WHAT TO DO: Answer with a number only: how many lines of the data contain "computer"?
□ □ □ □ □ □ □
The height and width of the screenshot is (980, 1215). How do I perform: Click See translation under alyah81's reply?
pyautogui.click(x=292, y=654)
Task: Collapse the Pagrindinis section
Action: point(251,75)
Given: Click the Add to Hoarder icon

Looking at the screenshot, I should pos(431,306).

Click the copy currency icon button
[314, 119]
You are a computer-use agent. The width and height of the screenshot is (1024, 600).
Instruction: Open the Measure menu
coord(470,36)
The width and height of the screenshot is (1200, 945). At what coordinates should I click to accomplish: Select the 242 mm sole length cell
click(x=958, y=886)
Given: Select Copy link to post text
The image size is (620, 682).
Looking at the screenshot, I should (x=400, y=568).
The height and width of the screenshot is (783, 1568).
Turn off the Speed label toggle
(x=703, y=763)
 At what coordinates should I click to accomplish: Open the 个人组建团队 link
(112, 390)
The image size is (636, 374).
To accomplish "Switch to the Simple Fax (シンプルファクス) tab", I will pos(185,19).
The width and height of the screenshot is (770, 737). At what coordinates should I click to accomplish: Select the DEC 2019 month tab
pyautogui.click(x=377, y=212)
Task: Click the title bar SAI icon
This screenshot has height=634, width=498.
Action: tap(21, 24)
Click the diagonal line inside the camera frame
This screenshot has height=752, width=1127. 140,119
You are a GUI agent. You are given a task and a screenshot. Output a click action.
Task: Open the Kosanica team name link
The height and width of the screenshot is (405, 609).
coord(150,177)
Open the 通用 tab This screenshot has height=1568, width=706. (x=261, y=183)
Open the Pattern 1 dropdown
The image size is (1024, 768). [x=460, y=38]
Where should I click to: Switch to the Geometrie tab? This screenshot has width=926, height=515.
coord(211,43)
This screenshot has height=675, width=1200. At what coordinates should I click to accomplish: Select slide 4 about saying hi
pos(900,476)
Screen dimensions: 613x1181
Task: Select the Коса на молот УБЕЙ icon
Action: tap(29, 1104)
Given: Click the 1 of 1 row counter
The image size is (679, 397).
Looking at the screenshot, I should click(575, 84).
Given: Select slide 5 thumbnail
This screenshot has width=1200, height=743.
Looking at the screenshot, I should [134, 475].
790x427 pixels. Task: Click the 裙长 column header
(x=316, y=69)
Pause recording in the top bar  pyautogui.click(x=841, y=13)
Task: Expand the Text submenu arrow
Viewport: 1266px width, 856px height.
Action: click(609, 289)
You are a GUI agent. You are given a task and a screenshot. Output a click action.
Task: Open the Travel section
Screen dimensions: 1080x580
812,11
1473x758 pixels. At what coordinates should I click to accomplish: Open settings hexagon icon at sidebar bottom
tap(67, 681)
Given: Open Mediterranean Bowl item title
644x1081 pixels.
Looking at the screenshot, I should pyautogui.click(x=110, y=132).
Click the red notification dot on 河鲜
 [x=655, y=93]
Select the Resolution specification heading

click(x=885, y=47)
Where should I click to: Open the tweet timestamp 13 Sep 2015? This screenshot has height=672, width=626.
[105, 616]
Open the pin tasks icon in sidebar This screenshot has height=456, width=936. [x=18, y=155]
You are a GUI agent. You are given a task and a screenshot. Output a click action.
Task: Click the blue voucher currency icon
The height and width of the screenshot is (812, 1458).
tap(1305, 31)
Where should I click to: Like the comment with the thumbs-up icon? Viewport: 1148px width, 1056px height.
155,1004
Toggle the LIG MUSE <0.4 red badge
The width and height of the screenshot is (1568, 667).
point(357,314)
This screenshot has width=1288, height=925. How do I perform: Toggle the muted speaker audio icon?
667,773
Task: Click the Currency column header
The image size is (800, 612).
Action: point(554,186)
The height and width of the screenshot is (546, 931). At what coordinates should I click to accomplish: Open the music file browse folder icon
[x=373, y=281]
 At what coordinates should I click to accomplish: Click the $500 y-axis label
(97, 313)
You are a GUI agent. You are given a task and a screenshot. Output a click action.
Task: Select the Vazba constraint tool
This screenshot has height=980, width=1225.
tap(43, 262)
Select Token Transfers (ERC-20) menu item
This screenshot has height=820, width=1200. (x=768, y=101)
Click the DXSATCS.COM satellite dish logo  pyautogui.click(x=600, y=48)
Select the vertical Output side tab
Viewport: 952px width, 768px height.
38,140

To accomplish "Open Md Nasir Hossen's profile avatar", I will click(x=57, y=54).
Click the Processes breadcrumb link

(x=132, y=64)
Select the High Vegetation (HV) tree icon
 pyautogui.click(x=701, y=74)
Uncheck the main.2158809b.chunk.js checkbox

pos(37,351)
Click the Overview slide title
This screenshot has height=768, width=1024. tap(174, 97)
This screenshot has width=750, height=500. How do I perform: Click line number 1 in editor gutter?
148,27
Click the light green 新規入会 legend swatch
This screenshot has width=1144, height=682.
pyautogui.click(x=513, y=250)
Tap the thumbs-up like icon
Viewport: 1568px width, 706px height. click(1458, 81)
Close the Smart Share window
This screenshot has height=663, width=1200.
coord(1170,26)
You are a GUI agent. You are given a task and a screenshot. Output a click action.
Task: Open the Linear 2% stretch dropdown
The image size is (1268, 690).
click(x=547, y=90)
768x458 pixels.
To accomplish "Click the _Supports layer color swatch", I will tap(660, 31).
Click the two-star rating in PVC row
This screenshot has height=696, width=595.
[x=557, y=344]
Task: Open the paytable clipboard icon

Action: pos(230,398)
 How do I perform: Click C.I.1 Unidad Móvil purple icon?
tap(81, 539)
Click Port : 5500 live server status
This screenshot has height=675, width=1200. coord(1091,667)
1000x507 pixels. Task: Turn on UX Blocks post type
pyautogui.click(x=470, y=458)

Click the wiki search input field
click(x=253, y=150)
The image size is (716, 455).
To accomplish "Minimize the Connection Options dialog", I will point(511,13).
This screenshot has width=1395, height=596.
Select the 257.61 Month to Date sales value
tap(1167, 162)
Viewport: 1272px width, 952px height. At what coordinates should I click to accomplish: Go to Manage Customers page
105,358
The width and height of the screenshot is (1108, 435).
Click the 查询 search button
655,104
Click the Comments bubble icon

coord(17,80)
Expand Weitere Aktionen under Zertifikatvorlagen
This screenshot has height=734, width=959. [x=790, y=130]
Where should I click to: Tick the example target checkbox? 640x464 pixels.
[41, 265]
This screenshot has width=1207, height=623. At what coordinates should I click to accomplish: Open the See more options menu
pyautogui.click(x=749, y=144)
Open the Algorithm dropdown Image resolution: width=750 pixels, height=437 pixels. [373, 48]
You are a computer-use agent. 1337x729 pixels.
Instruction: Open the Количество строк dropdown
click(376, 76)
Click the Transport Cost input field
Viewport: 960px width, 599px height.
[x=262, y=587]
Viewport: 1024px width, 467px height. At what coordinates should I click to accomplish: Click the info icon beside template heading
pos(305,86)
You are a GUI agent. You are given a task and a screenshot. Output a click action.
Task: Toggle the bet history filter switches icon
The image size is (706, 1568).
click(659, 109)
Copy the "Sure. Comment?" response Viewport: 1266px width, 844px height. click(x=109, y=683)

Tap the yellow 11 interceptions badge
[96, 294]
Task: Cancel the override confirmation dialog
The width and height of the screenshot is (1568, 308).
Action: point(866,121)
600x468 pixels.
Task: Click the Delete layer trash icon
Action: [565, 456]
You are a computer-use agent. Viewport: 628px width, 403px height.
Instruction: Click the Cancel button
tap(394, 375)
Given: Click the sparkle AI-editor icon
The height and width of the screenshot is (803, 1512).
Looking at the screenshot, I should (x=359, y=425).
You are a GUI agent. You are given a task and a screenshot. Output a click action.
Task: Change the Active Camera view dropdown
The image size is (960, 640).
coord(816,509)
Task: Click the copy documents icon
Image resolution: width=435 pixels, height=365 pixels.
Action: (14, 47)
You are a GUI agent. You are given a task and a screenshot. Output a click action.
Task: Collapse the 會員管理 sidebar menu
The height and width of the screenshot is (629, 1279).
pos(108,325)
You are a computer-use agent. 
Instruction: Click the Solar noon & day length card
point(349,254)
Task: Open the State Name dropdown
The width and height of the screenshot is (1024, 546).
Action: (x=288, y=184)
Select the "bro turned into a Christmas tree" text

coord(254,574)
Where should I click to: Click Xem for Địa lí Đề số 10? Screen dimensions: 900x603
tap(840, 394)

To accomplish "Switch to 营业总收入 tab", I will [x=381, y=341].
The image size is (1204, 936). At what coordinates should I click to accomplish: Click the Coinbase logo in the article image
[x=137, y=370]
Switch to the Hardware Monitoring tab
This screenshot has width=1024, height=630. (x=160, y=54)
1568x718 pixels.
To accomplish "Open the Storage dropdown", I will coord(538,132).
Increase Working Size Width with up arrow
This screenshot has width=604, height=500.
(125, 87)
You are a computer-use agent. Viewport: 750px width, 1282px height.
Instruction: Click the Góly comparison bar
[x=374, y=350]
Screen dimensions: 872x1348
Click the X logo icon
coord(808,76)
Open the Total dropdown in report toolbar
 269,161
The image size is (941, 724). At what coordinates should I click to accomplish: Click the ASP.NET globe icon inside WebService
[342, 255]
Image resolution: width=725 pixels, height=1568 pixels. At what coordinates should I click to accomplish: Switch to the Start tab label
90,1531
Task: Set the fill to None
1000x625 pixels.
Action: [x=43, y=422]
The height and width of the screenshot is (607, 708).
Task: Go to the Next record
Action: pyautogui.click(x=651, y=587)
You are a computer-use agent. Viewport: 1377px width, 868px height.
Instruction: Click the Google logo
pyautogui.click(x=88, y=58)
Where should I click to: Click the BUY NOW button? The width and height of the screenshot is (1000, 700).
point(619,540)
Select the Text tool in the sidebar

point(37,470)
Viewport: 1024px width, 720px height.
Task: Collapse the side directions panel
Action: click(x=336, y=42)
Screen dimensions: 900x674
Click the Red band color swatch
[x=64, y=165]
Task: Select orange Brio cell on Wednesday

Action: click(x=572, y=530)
□ □ □ □ □ □ □
ANSWER SECTION: 6